§ WRITTEN EXERCISE:
In the data, rewrite the lines starting with the line with "Click the L (mm)" and going on through the line with "This screenshot has height=550, width=1200.", putting "Outlook" wherever "Google" appears and leaving everything else unchanged.

++++

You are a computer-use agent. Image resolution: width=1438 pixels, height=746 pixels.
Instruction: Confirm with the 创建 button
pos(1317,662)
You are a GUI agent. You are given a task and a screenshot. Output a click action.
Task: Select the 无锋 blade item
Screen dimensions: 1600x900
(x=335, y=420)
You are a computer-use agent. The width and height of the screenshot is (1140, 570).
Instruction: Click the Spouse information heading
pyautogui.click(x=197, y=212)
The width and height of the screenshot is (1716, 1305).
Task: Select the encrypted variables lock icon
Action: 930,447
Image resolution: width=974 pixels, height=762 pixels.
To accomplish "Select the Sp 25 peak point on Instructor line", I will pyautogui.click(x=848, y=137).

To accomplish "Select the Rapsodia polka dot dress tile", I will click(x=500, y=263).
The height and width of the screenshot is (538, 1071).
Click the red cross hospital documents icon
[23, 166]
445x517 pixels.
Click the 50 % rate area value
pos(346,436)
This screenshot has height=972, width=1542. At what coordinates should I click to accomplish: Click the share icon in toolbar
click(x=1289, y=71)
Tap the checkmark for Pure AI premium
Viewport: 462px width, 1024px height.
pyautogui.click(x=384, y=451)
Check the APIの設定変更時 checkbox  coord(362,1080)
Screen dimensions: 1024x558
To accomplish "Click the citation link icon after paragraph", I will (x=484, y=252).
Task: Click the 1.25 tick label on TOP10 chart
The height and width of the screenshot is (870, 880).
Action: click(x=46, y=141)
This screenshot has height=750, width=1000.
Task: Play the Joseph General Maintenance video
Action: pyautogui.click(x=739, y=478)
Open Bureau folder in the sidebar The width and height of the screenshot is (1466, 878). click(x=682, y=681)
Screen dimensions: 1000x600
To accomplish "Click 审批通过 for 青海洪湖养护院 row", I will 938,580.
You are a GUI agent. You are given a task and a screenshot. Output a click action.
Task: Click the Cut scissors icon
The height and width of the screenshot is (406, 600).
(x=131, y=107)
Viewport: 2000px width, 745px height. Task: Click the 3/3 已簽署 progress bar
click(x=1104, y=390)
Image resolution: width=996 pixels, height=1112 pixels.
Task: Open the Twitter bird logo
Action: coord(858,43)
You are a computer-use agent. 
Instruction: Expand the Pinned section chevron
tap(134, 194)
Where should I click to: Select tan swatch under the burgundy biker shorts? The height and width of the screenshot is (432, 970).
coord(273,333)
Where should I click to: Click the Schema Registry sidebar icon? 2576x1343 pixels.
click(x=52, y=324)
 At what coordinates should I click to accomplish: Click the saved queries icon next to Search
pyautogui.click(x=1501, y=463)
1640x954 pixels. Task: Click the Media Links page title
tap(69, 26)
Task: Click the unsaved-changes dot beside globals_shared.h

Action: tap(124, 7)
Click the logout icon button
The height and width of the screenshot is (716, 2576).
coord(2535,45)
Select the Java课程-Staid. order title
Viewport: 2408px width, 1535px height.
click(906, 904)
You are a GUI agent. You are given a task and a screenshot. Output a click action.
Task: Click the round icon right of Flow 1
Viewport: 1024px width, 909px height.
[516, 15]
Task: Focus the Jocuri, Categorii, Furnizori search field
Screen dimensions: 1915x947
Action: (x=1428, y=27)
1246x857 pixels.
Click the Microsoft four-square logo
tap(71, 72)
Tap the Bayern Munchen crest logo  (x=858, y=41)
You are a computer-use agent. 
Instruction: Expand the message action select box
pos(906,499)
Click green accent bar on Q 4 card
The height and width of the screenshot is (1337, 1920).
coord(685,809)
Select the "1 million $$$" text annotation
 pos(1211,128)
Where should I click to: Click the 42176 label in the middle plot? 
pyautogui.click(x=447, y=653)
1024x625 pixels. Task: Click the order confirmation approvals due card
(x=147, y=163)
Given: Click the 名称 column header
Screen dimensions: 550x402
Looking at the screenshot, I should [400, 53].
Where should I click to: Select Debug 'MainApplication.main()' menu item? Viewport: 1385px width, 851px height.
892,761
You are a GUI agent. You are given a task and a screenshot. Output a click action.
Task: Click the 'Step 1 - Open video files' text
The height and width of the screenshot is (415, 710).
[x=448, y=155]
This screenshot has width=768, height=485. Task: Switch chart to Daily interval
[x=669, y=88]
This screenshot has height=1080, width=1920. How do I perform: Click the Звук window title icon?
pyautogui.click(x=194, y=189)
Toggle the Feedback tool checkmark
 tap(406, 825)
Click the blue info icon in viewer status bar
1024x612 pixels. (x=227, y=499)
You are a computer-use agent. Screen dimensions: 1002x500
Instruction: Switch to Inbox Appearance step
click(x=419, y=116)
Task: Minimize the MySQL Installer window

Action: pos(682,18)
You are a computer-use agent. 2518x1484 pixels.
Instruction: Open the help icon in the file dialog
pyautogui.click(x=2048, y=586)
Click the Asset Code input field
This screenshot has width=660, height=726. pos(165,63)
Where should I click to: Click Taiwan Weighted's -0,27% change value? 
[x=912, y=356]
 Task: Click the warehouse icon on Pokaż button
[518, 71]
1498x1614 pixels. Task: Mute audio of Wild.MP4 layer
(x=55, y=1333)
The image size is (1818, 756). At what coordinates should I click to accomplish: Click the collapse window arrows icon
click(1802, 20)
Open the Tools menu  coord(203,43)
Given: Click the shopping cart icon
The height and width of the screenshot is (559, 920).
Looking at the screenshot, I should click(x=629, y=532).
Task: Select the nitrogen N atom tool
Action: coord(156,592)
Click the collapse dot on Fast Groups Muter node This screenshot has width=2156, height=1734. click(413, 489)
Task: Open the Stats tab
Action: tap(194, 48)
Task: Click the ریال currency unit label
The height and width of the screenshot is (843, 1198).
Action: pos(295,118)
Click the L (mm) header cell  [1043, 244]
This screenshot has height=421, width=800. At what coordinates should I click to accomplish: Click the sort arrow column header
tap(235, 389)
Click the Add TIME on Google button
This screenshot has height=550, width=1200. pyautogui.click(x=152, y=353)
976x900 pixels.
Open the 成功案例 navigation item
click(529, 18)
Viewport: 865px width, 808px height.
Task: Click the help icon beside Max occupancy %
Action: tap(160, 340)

++++

§ RESPONSE TO THIS EXERCISE:
Click the L (mm) header cell  [1043, 244]
This screenshot has height=421, width=800. At what coordinates should I click to accomplish: Click the sort arrow column header
tap(235, 389)
Click the Add TIME on Outlook button
This screenshot has height=550, width=1200. pyautogui.click(x=152, y=353)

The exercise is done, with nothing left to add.